The three-dimensional schematic view of the final heterojunction device is shown in Fig. 1a, which consists of a back gated WSe2/SnSe2 heterojunction with Pd Schottky contacts deposited on each side of the junction. The first fabrication step is the deposition by atomic layer deposition (ALD) of 50 nm layer of hafnium oxide (HfO2) on a Si wafer. The bottom gate electrode is then defined by electron beam lithography (EBL) on a MMA/PMMA bilayer and lift-off of 50 nm of tungsten (W). The gate stack is then completed by a second ALD deposition of 10-nm-thick HfO2. WSe2 flakes have been mechanically exfoliated directly on the patterned substrate starting from commercially available bulk samples. In order to form the junction, SnSe2 flakes were first exfoliated on a poly(dimethylsiloxane) (PDMS) transparent substrate and then deterministically transferred on previously selected WSe2 samples32,33. The source and drain contacts were deposited by lift-off of a Cr/Pd stack (5/50 nm) after a second EBL step on MMA/PMMA bilayer resist. Figure 2a shows an optical image of two fabricated devices: the different flakes, the overlap region and the Pd contacts are clearly visible. Depending on the dimensions of the flakes, either two or four electrodes per heterojunction were deposited, so to be able to characterize separately the single materials and the heterostructure conduction. The last fabrication step consists in the local etching of the bottom gate dielectric by ion beam etching (IBE) in order to provide electrical access to the W contact. The mask is obtained by EBL on a PMMA resist. Figure 2b is a scanning electron microscopy (SEM) image of a completed device. Our devices are fabricated with 10-nm-thick WSe2 flakes and relatively thick, multilayer SnSe2 flakes (with thickness larger than 50 nm). The atomic force microscopy (AFM) profile of a typical WSe2 flake (taken measuring along the red cutline in Fig. 2b) is reported in Fig. 2c.

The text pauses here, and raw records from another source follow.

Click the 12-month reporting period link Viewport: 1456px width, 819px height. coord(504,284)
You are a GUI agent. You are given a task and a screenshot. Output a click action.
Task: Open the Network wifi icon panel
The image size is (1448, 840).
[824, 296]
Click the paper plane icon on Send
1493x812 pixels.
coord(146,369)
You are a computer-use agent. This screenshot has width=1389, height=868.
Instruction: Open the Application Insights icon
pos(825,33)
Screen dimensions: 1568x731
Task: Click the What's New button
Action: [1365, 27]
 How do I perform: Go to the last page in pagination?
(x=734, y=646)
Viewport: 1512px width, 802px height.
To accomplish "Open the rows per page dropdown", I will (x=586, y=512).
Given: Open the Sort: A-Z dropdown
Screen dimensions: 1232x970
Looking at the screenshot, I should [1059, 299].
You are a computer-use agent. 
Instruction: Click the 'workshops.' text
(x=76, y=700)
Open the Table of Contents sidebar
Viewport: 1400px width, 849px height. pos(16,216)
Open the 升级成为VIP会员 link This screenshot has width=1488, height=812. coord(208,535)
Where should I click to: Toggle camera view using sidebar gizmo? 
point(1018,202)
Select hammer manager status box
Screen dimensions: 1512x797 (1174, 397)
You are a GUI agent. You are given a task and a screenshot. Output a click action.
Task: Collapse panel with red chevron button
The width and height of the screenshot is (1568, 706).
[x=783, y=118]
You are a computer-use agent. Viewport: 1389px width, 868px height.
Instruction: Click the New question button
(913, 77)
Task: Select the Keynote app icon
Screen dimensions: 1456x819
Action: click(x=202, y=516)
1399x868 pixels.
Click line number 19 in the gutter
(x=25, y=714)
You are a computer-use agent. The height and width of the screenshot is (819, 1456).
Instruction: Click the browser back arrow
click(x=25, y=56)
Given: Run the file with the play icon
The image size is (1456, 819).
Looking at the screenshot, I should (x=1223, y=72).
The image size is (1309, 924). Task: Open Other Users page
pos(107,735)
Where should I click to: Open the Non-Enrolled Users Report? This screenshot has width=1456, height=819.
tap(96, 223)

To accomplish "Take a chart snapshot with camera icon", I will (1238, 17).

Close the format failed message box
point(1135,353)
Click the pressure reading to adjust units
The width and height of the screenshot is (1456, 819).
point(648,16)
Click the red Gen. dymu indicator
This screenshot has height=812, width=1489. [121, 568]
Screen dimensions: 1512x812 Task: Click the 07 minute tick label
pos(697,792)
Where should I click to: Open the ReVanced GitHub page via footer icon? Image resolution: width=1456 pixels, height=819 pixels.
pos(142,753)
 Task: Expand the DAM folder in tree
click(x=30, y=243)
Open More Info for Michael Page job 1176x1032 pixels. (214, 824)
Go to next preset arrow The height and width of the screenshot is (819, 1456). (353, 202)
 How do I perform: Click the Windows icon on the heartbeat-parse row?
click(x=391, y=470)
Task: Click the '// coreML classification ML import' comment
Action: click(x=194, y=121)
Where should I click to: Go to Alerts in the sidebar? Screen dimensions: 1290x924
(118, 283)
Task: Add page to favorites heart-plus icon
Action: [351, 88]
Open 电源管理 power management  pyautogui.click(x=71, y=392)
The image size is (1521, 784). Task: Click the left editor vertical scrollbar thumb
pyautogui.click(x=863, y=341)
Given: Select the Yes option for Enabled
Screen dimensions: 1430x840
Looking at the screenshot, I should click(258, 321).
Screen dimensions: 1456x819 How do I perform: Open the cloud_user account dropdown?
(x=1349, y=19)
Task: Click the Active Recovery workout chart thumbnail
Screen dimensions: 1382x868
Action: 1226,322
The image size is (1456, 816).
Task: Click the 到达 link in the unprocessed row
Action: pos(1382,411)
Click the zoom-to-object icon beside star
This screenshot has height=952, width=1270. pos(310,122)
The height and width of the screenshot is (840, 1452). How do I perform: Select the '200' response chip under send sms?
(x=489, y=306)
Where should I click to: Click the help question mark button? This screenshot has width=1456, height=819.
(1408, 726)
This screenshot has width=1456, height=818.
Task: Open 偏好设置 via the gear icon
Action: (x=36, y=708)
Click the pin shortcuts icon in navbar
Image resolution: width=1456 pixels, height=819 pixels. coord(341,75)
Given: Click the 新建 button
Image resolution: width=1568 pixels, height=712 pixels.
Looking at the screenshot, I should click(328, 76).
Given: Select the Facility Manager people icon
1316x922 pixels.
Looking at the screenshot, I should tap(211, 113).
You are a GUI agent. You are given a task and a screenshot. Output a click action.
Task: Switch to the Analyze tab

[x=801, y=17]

Fig. 2: Optical and scanning electron microscopy imaging.
figure 2

a Optical image of two fabricated WSe2/SnSe2 devices. It is possible to distinguish the two flakes for each junction, the overlap region and the Pd contacts to the two sides of the heterostructure. For flakes sufficiently large it is possible to deposit four contacts, so to be able to characterize both the internal WSe2 FET and the heterojunction device. b SEM image of a final device with highlighted cutline for thickness estimation. c AFM profile of the WSe2 flake taken along the red cutline shown in the SEM image. The presented devices have been fabricated with 10-nm-thick WSe2 flakes.

Electrical characterization

All the electrical measurements have been performed at room temperature and ambient conditions. The WSe2 contact is always biased as the drain of the heterojunction device.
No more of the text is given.